Source code for pyabsa.tasks.AspectTermExtraction.dataset_utils.lcf.data_utils_for_inference

# -*- coding: utf-8 -*-
# file: data_utils_for_inferring.py
# time: 2021/5/27 0027
# author: YANG, HENG <hy345@exeter.ac.uk> (杨恒)
# github: https://github.com/yangheng95
# Copyright (C) 2021. All Rights Reserved.
import numpy as np
import tqdm

from pyabsa.framework.flag_class.flag_template import LabelPaddingOption
from pyabsa.tasks.AspectPolarityClassification.dataset_utils.__lcf__.apc_utils import (
    configure_spacy_model,
)
from ...dataset_utils.__lcf__.atepc_utils import (
    simple_split_text,
    prepare_input_for_atepc,
)



[docs]
class InputExample(object):
    """A single training_tutorials/test example for simple sequence classification."""

    def __init__(
        self,
        guid,
        text_a,
        text_b=None,
        IOB_label=None,
        aspect_label=None,
        polarity=None,
    ):
        """Constructs a InputExample.

        Args:
            guid: Unique id for the example.
            text_a: string. The untokenized text of the first sequence. For single
            sequence core, only this sequence must be specified.
            text_b: (configional) string. The untokenized text of the second sequence.
            Only must be specified for sequence pair core.
            label: (configional) string. The label of the example. This should be
            specified for train and dev examples, but not for test examples.
        """
        self.guid = guid
        self.text_a = text_a
        self.text_b = text_b
        self.IOB_label = IOB_label
        self.aspect_label = aspect_label
        self.polarity = polarity




[docs]
class InputFeatures(object):
    """A single set of features of raw_data."""

    def __init__(
        self,
        input_ids_spc,
        input_mask,
        segment_ids,
        label_id,
        aspect=None,
        positions=None,
        polarity=None,
        valid_ids=None,
        label_mask=None,
        tokens=None,
        lcf_cdm_vec=None,
        lcf_cdw_vec=None,
    ):
        self.input_ids_spc = input_ids_spc
        self.aspect = aspect
        self.input_mask = input_mask
        self.segment_ids = segment_ids
        self.label_id = label_id
        self.valid_ids = valid_ids
        self.label_mask = label_mask
        self.polarity = polarity
        self.tokens = tokens
        self.positions = positions
        self.lcf_cdm_vec = lcf_cdm_vec
        self.lcf_cdw_vec = lcf_cdw_vec




[docs]
def parse_example(example):
    tokens = []
    # for token in example.split():
    for token in simple_split_text(example):
        tokens.append(token)
    return [(tokens, ["[MASK]"] * len(tokens), LabelPaddingOption.SENTIMENT_PADDING)]




[docs]
def parse_examples(examples):
    data = []
    for example in examples:
        tokens = []
        for token in simple_split_text(example):
            tokens.append(token)
        data.append(
            (tokens, ["[MASK]"] * len(tokens), LabelPaddingOption.SENTIMENT_PADDING)
        )
    return data




[docs]
class ATEPCProcessor:
    """Processor for the CoNLL-2003 raw_data set."""

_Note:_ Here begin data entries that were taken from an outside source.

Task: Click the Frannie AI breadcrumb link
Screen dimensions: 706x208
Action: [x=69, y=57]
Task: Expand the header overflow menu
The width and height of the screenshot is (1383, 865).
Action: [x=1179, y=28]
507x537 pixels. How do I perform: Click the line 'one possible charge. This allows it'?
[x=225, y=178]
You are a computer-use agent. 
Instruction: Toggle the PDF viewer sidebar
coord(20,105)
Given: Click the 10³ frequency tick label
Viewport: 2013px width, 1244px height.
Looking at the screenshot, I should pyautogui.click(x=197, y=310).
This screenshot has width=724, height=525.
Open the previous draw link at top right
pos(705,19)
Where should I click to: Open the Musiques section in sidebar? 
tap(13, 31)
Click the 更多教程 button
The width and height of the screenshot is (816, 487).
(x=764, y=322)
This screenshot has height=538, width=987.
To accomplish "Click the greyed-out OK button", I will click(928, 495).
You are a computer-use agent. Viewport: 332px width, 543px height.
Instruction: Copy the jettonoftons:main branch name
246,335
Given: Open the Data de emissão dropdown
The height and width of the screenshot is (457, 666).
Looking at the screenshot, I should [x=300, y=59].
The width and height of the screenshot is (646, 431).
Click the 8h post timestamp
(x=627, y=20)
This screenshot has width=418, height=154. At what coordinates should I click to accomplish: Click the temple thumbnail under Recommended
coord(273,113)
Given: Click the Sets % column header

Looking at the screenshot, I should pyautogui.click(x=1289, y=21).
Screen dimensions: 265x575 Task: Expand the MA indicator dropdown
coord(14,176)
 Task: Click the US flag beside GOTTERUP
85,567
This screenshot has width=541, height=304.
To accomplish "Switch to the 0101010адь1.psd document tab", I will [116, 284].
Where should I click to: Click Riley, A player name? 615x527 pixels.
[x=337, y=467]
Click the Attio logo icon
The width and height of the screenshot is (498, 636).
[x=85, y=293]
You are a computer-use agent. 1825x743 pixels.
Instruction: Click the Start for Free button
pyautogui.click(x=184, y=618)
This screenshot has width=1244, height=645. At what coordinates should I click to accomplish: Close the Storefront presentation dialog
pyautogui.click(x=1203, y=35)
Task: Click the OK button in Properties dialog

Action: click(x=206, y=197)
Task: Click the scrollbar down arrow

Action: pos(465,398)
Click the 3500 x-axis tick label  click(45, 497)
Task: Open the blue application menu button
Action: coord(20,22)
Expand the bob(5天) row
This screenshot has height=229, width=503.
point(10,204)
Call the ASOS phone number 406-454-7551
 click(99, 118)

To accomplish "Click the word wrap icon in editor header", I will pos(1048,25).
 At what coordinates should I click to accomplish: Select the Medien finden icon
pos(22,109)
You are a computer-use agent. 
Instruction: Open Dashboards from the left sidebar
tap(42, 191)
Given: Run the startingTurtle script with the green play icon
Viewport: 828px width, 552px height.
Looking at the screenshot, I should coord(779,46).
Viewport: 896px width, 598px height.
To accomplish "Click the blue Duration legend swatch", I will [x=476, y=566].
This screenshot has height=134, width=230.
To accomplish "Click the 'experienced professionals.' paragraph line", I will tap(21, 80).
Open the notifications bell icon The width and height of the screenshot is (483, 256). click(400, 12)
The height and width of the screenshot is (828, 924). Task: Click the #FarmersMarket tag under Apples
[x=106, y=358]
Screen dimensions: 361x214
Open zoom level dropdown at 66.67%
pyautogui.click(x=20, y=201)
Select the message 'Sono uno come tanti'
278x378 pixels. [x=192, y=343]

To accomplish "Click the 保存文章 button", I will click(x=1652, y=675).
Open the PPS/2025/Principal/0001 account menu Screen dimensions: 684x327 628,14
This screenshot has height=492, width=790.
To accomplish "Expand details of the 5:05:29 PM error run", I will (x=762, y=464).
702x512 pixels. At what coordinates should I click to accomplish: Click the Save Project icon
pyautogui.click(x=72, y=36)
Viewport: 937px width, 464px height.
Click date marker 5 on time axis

    def __init__(self, tokenizer):
        self.tokenizer = tokenizer
        self.tokenizer.bos_token = (
            tokenizer.bos_token if tokenizer.bos_token else "[CLS]"
        )
        self.tokenizer.eos_token = (
            tokenizer.eos_token if tokenizer.eos_token else "[SEP]"
        )


[docs]
    def get_examples_for_aspect_extraction(self, examples):
        """See base class."""
        return self._create_examples(
            parse_examples(examples)
            if isinstance(examples, list)
            else parse_example(examples)
        )



[docs]
    def get_examples_for_sentiment_classification(self, extraction_result):
        """See base class."""
        return self._create_examples(extraction_result)



[docs]
    def get_labels(self):
        return [
            "O",
            "B-ASP",
            "I-ASP",
            self.tokenizer.bos_token,
            self.tokenizer.eos_token,
        ]



[docs]
    def _create_examples(self, lines):
        examples = []
        for i, line in enumerate(lines):
            # prevent error if extracted line has more than 3 elements,  which should include example_id  as 4th element
            (sentence, tag, polarity) = line[:3]
            aspect = []
            if isinstance(polarity, int):
                for j, (t, s) in enumerate(zip(tag, sentence)):
                    if "ASP" in t:
                        aspect.append(s)
            else:
                for j, (t, s, p) in enumerate(zip(tag, sentence, polarity)):
                    if -int(LabelPaddingOption.SENTIMENT_PADDING) == int(p):
                        aspect.append(s)
            examples.append(
                InputExample(
                    guid=str(i),
                    text_a=sentence,
                    text_b=aspect,
                    IOB_label=tag,
                    aspect_label=[],
                    polarity=polarity,
                )
            )
        return examples





[docs]
def convert_ate_examples_to_features(
    examples, label_list, max_seq_len, tokenizer, config=None
):
    """Loads a raw_data file into a list of `InputBatch`s."""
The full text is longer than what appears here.